Mopey? Well, the band lives in minor keys and Mehry's voice clings to the low registers, so things have a tendency to get a bit ... you know, the three-letter word that starts with "e" and ends with "o" and has "m" in the middle. Sometimes a nice mopey emo song really hits the spot, and Birds Make Birds got there on "Wishing It Was Tomorrow," with a chorus driven by the soaring guitars of Mehry and Greg Lyon and the catchy couplet "If I was waiting for a sign / I got it today."

At times things can get a bit formulaic - Afghan Whigs-style guitar riffs over power chords, Mehry's downer vocals, and the capable rhythm section of Chouinard and Dussault. It's a good formula, but some of the best moments were when they deviated a bit, such as the poppier "Jack." As Birds Make Birds progresses, it will be interesting to see if they really spread their wings.

Birds Make Birds Site

Monday, February 22, 2010

The Flaming Lips - Embryonic

Rating: B+

I was always a nerd growing up. My middle school and high school years were anchored by a group of friends with whom I would watch "The X-Files" on Friday nights. We played Dungeons & Dragons, Magic: The Gathering, and Hero Quest, debated endlessly about Star Wars and even nonsense like Alien Autopsy: Fact or Fiction? It's fair to say that my dorkdom level was pretty high.
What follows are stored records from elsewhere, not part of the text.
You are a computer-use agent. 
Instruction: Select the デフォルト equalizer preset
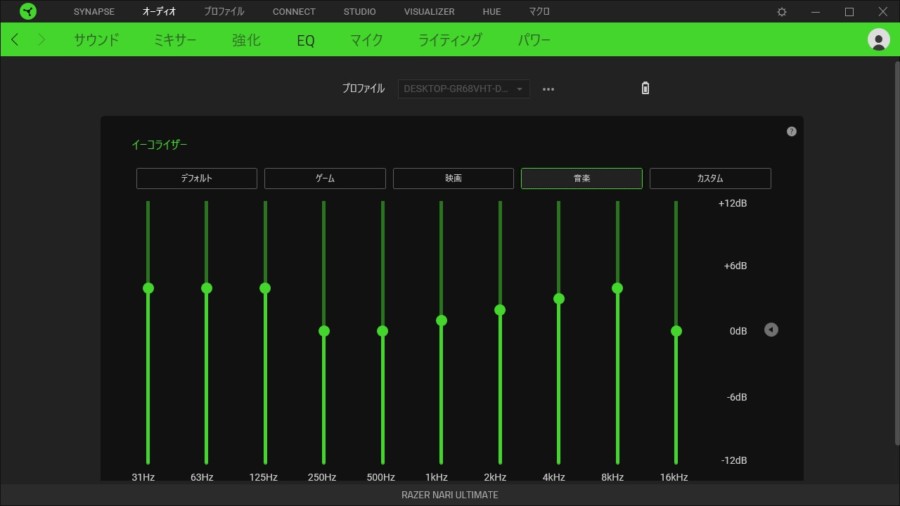pyautogui.click(x=197, y=178)
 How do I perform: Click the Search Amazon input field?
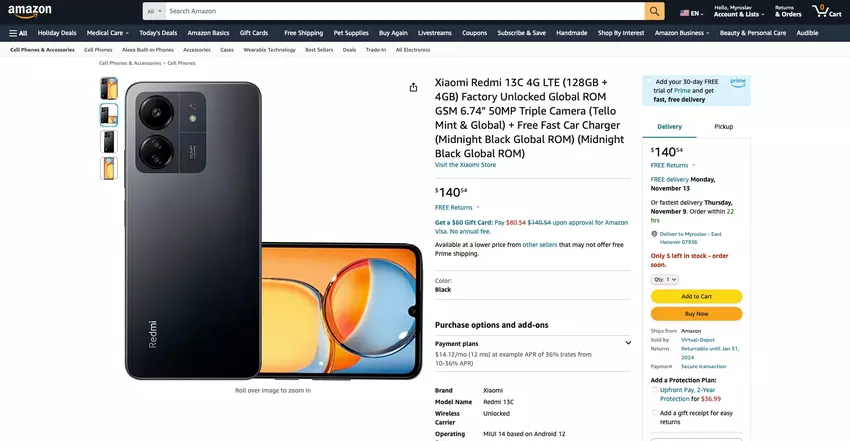[405, 11]
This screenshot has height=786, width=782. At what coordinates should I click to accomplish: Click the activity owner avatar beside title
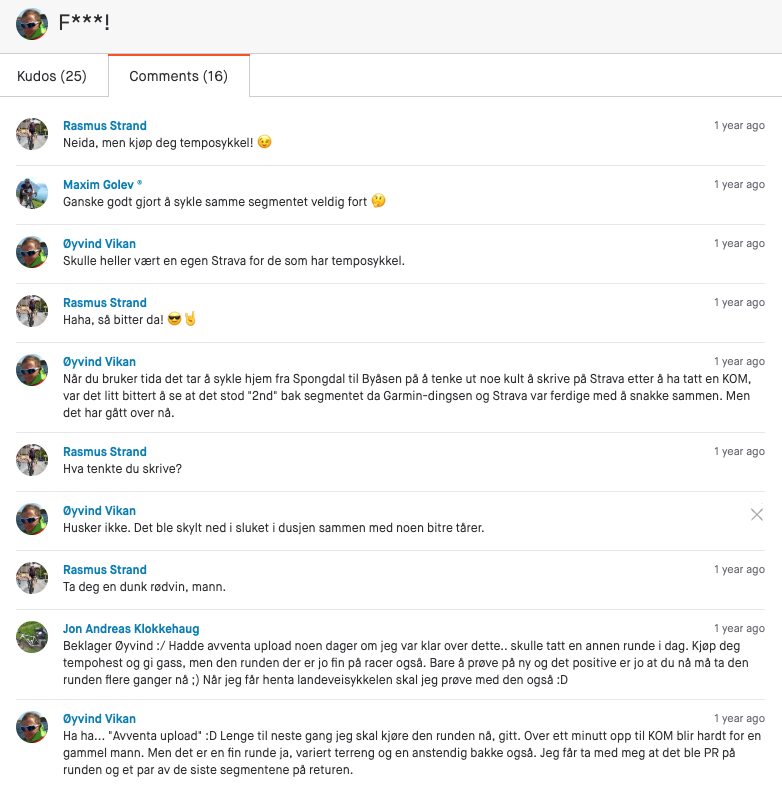coord(32,24)
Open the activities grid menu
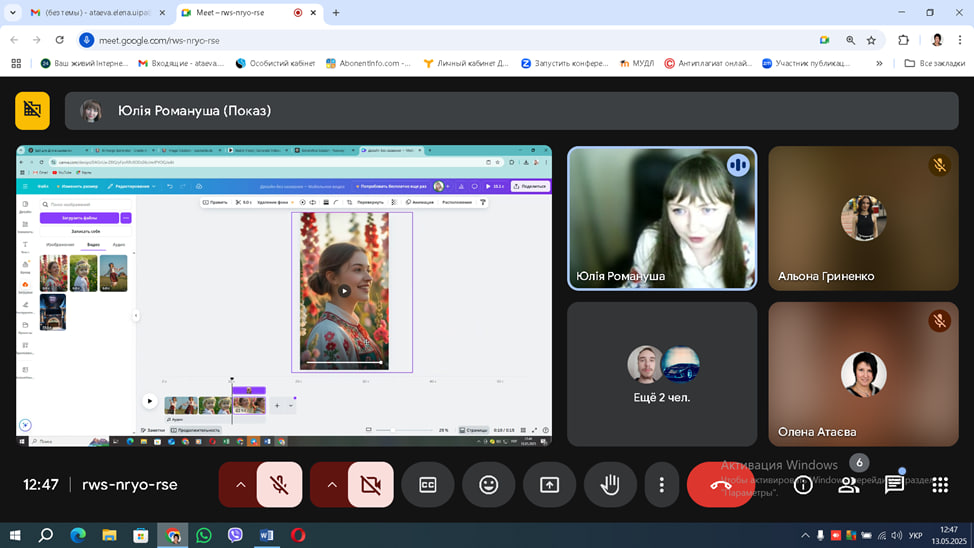The height and width of the screenshot is (548, 974). (939, 485)
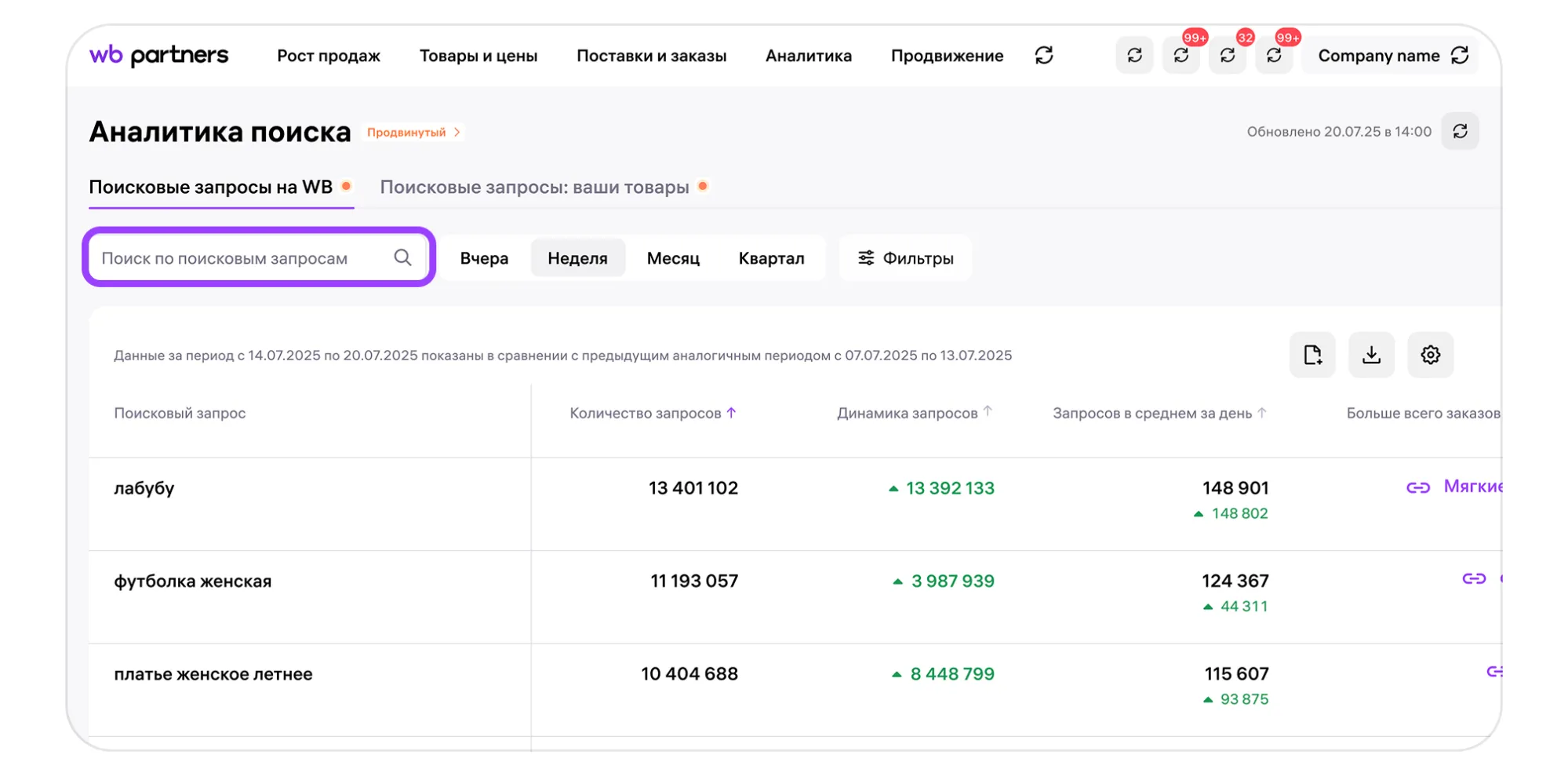This screenshot has width=1568, height=773.
Task: Click refresh icon after Продвижение menu
Action: [x=1043, y=56]
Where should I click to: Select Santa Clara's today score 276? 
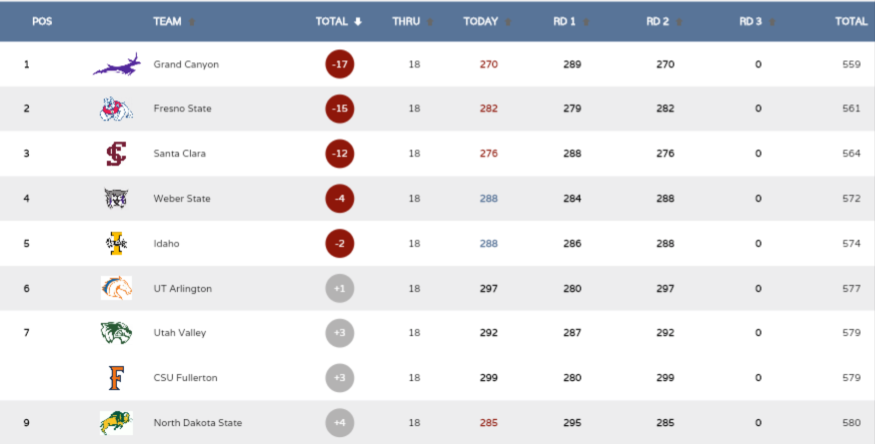click(489, 154)
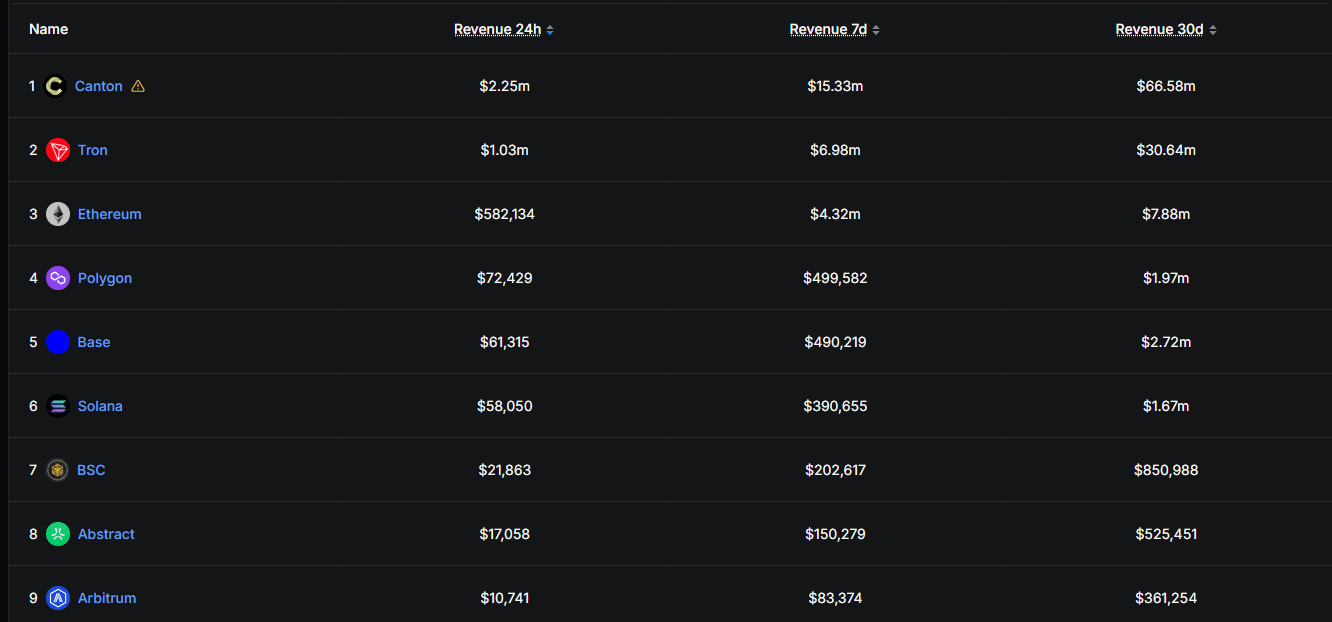Select the Arbitrum logo icon
Viewport: 1332px width, 622px height.
57,598
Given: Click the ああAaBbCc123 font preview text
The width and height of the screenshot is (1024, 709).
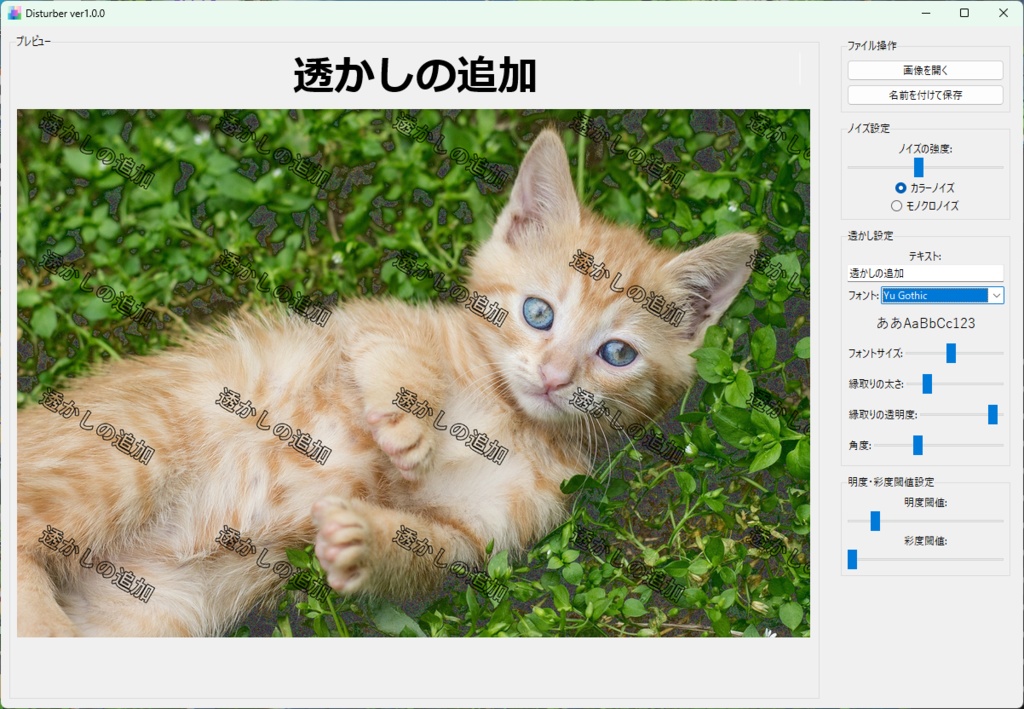Looking at the screenshot, I should coord(926,322).

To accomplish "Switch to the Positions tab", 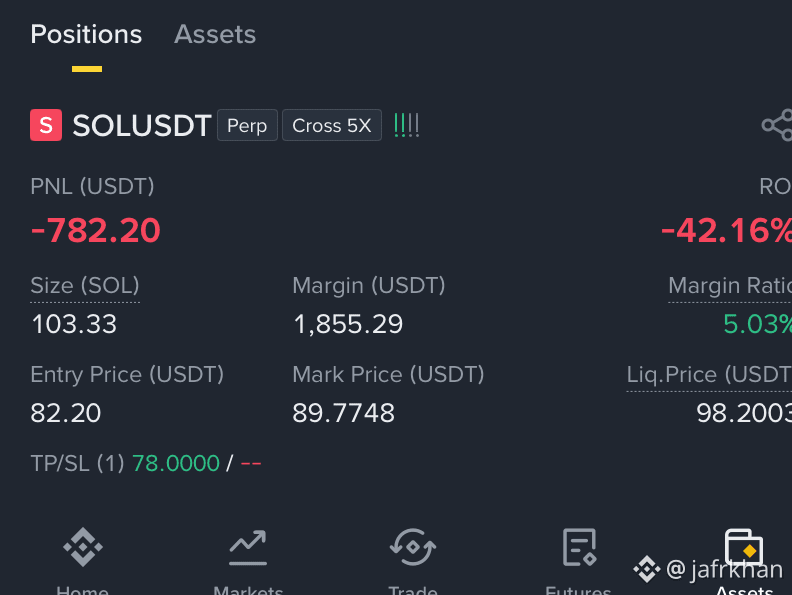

Then I went off to college, and I had a suitemate who frequently played They Might Be Giants. And I realized: I fucking hate They Might Be Giants. The inanity of "The sun is a mass / Of incandescent gas" reviled me as much as any stupid, absurd lyrics that Britney Spears, The Spice Girls, Brian McKnight, or any other similar hackneyed brutal lyricist of that day. I mean, there are polysyllabic words in there, and science terms, but that doesn't mean it's smart. And even if it is smart, it doesn't take you any place; it doesn't make you feel anything. I learned then that although I enjoy dorky media in many forms, music is not one of them.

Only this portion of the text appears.